Para James Darrah, jovem encenador norte-americano que mostra aqui pela primeira vez o seu trabalho na Europa, "esta é uma obra sobre seres humanos e as relações entre eles; e sobre profecias e o modo como se concretizam, seja para o bem seja para o mal". Processo esse no qual são determinantes "os deuses, o destino, a inevitabilidade, o inesperado".
Daí que "uma definição espaciotemporal é desnecessária". Solução foi "reunir uma imagética, um conjunto de cores e texturas e uns figurinos que remetessem para o ambiente do drama, sem o definir no tempo e no lugar". No palco, o elemento cénico central é "um simulacro de edifício, inspirado tanto na Antiguidade greco-romana quanto num espaço de genérico ar industrial". E este espaço "é o templo de Artemísia, do qual Ifigénia é sumo sacerdotisa". Sobre ele, brilha, erguendo ou declinando, "uma luz de vários tons de dourado".

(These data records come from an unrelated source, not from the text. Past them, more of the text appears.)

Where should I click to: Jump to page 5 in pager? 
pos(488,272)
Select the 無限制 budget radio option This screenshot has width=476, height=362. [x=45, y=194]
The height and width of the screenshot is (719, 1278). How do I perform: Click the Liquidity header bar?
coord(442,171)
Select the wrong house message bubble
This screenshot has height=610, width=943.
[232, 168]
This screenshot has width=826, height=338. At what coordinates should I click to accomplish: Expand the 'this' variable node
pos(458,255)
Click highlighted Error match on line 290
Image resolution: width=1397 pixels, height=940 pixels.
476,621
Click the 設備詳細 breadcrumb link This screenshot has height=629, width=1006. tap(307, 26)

De Ifigénia, diz-nos "ser alguém que, tal como um espectro, ficou prisioneira numa região entre a vi- da e a morte" e que aproxima " do Purgatório de Divina Comédia". Visão semelhante à da soprano Alexandra Deshorties, que veste pela primeira vez a pele de Ifigénia: "Ela tipifica a herdeira de uma ilustre família que se envergonha e repudia o passado dessa família, para quebrar o padrão de violência e arbitrariedade." Mas ela também "está dilacerada entre essa liberdade e o sentimento de pertença que a sua vida em Táurida agudiza".
E em Táurida ela é serva do chefe guerreiro Thoas. Para Darrah, "ele é um chefe religioso fanático e sectário que usa o templo para os seus propósitos sanguinários e coage Ifigénia a presidir ao sacrifício ritual de todos os humanos que aportam a Táurida." Tarefa que "provoca em Ifigénia a sensação de estar a perpetuar o ciclo de violência e sangue da sua própria família", acentua a soprano.

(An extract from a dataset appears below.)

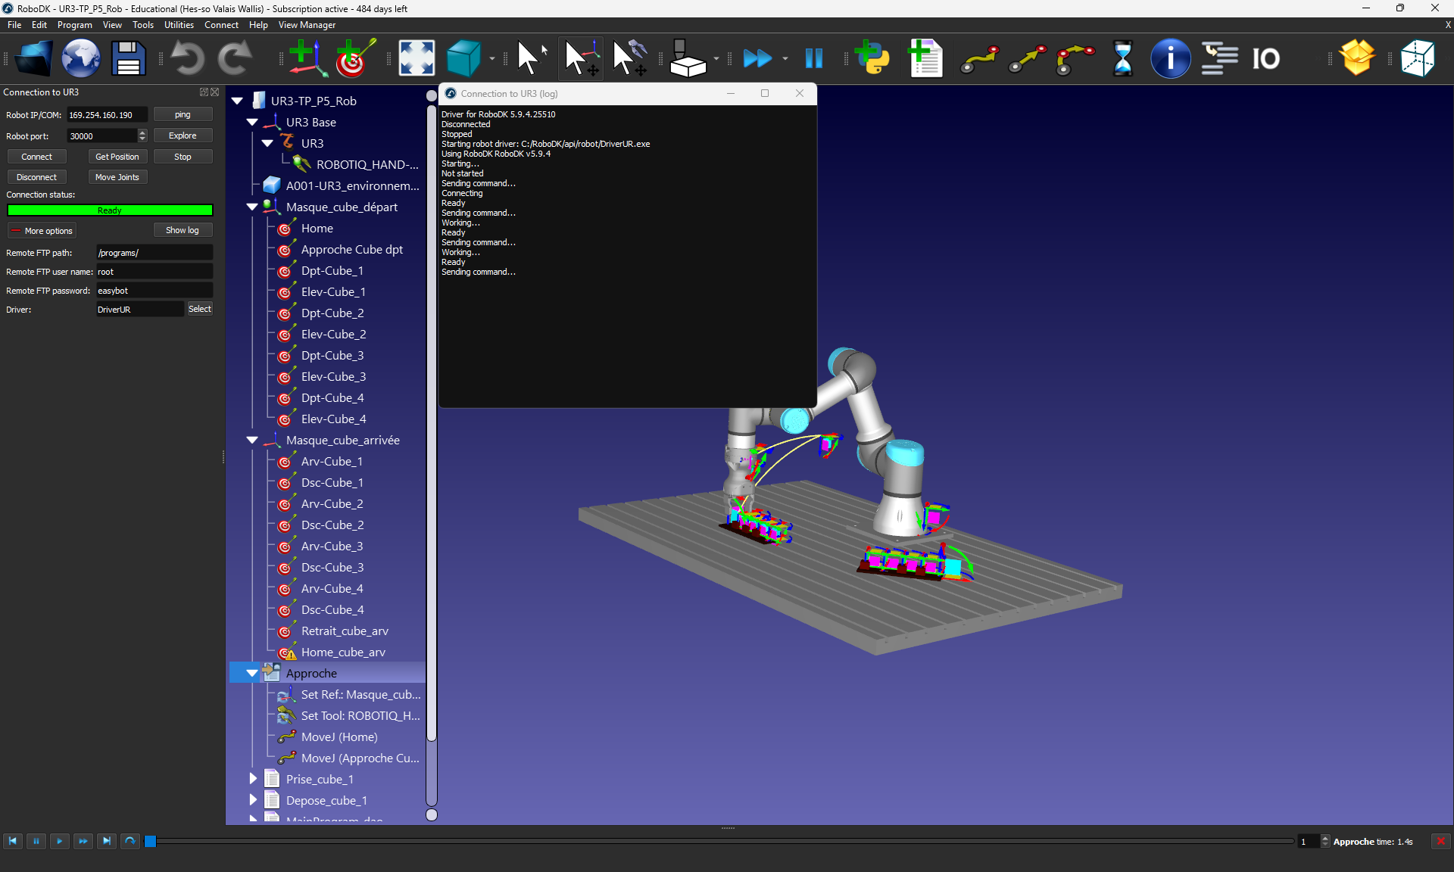
Task: Open the Utilities menu
Action: (x=179, y=25)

A aparição de Orestes, seu irmão, altera o curso da sua história: "Eles só se reconhecem nos últimos minutos e nós não sabemos como será a sua relação no futuro...", diz um cauteloso James. Mais explícita é Alexandra: "Bastante mais velha, Ifigénia foi a verdadeira mãe do Orestes na primeira infância deste e procede daí, desses anos decisivos, a propensão instintiva deles um pelo outro, quando se reencontram."

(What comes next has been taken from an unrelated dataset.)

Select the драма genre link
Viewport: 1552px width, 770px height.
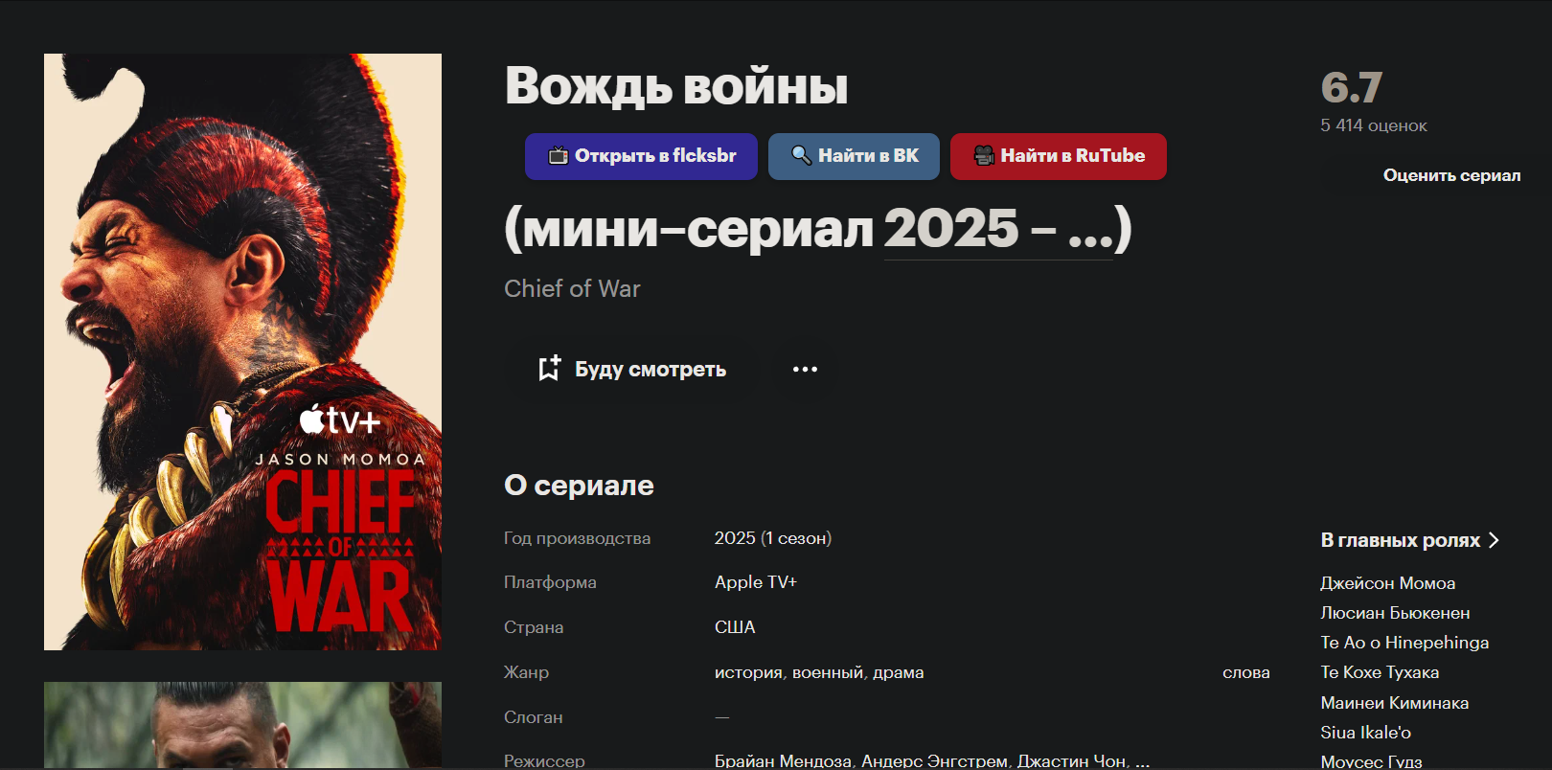pos(898,672)
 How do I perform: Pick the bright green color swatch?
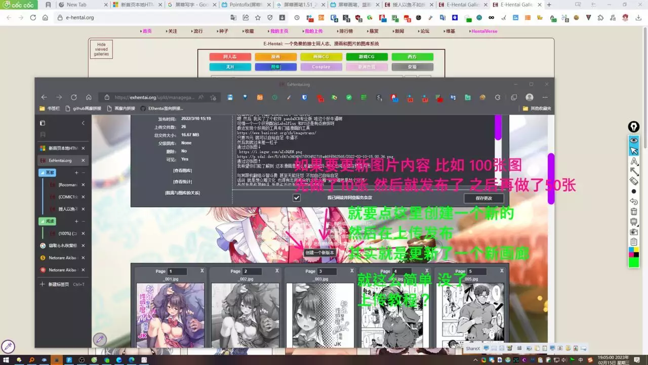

Consigo, traz Orestes o amigo Pílades: "É uma relação profunda e enigmática, cuja extensão eu deixei aos cantores a liberdade de explorar." Presença do amor numa ópera dita "sem amor" - aceção da qual Alexandra discorda: "Há o amor mutuamente sacrificial de Orestes e Pílade e há o de Orestes por Ifigénia, sua irmã e única mãe que ele teve, a quem ele nada negará. E até Thoas, ao seu modo narcisístico, sente amor." Em resumo, "apenas não há amor romântico", que diz "convencional e falaz, em comparação com o luminoso conceito grego de amor."